Increased access to credit cards and digital payment solutions was another recommendation the study made. The banks have issued credit cards to citizens to promote the adoption of digital finance, but many find it difficult to obtain a credit card.

Although Bhutan has embarked on the ICTs and e-commerce in its various strategic policies and vision, there was no dedicated e-commerce strategy to establish an e-commerce ecosystem.

The study also recommends the government prioritise the development of schemes and incentives to equip institutions like schools with IT equipment such as computers and tablets at the national level.

This is to complement the provision of core ICT equipment and develop essential skills programmes.

After start-up e-commerce platforms were scaled up to encourage Bhutanese communities to go digital, communities had a low adoption and utilisation rate.

The report stated that the government should analyse popular start-ups to determine the requirement and promote digitisation.

It also recommended developing e-commerce and e-procurement platforms for pilot community centre network. Although each gewog has a community centre, many lacked digital services because of different levels of access to essential IT infrastructure.

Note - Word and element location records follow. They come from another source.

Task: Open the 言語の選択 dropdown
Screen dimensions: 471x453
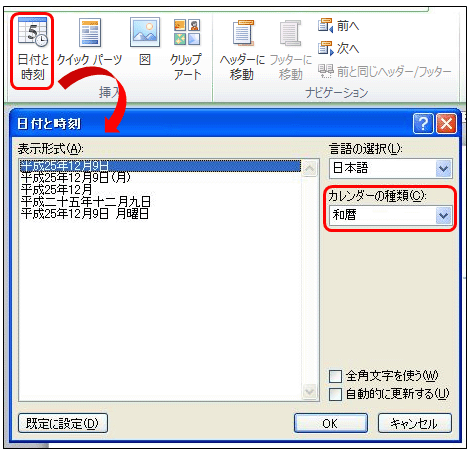Action: tap(391, 168)
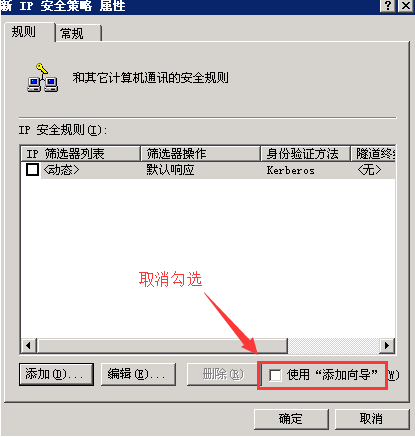Close the IP security policy properties dialog

405,6
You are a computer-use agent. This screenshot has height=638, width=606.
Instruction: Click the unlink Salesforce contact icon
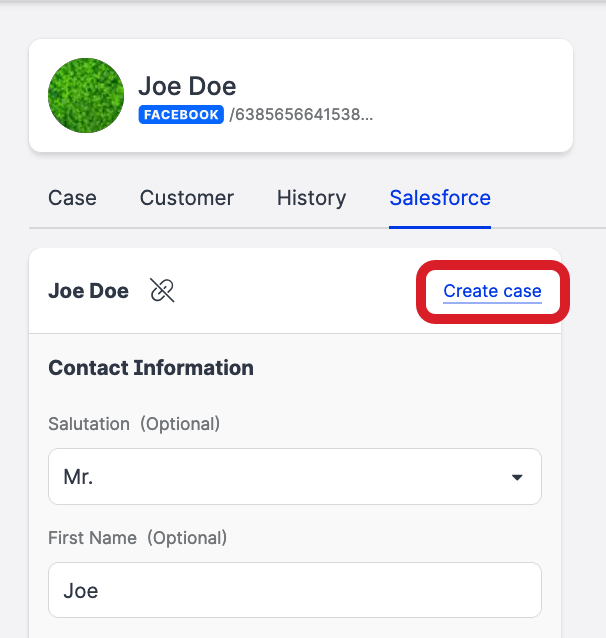(162, 291)
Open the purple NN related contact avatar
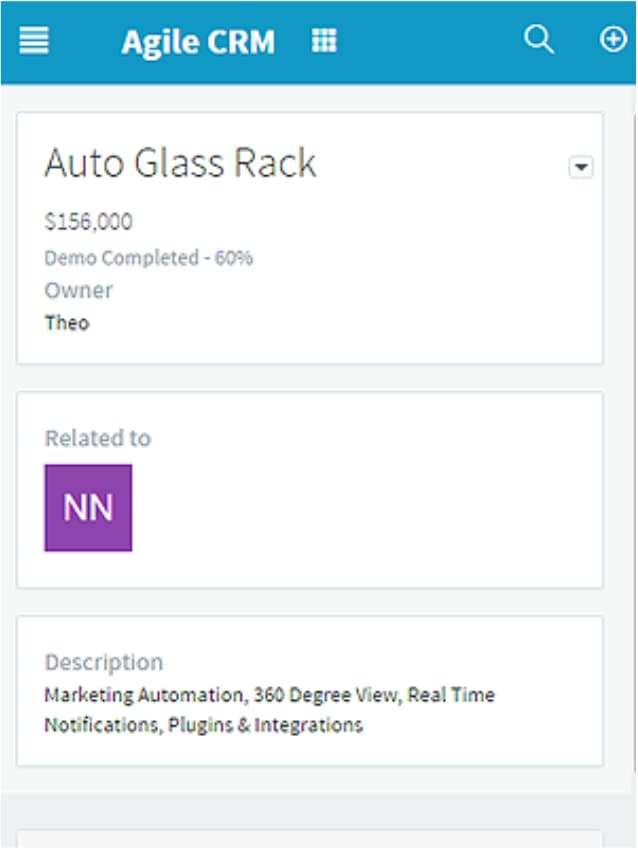The width and height of the screenshot is (638, 852). (88, 508)
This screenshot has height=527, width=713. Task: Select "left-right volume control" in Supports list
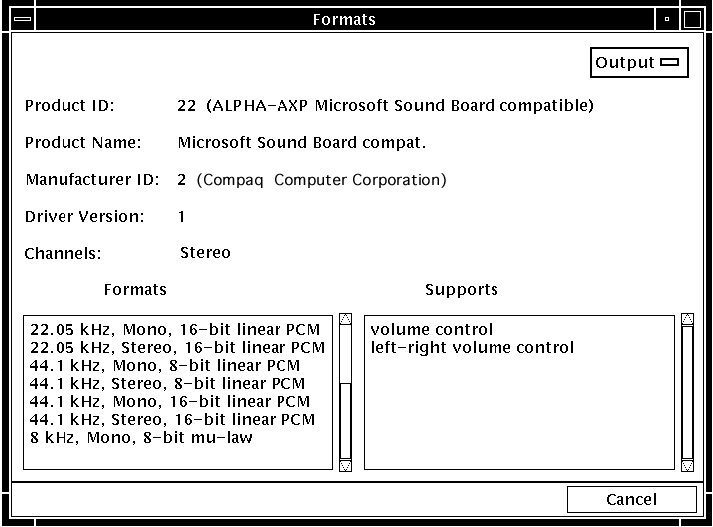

Therefore, the report has suggested the government identify community centres that are “digitally ready” to be clustered into a network.

“This can be used as a pilot project for the development of a dedicated of e-commerce and e-procurement platform,” it stated.


E-commerce policy

As the country embarks on a 21st-century economic roadmap, e-commerce is considered an important component of the economy, which is why the government has drafted the E-commerce Policy 2020.

The draft is currently with the Gross National Happiness Commission.

The policy is grounded in five pillars designed to ensure equal access for all citizens, increased trust, the removal of potential barriers to adoption, the implementation of e-commerce governance consistent with international norms and standards, and a positive business environment that encourages investment and market participation.

The policy covers almost all the recommendations made by the DTISU 2020, which are categorised into five pillars like access and education, trust in e-commerce, barriers to adoption, e-commerce governance and policy, and e-commerce business development.

The policy is aimed at fostering an appropriate national e-commerce policy framework, which is up-to-date, compatible and facilitates all e-commerce initiatives including the government-led ePayment system for Bhutan.

Of the many important components of e-commerce that will contribute to the success and growth of e-commerce, trust in e-commerce is a must, more than just a world-class network and technical infrastructure.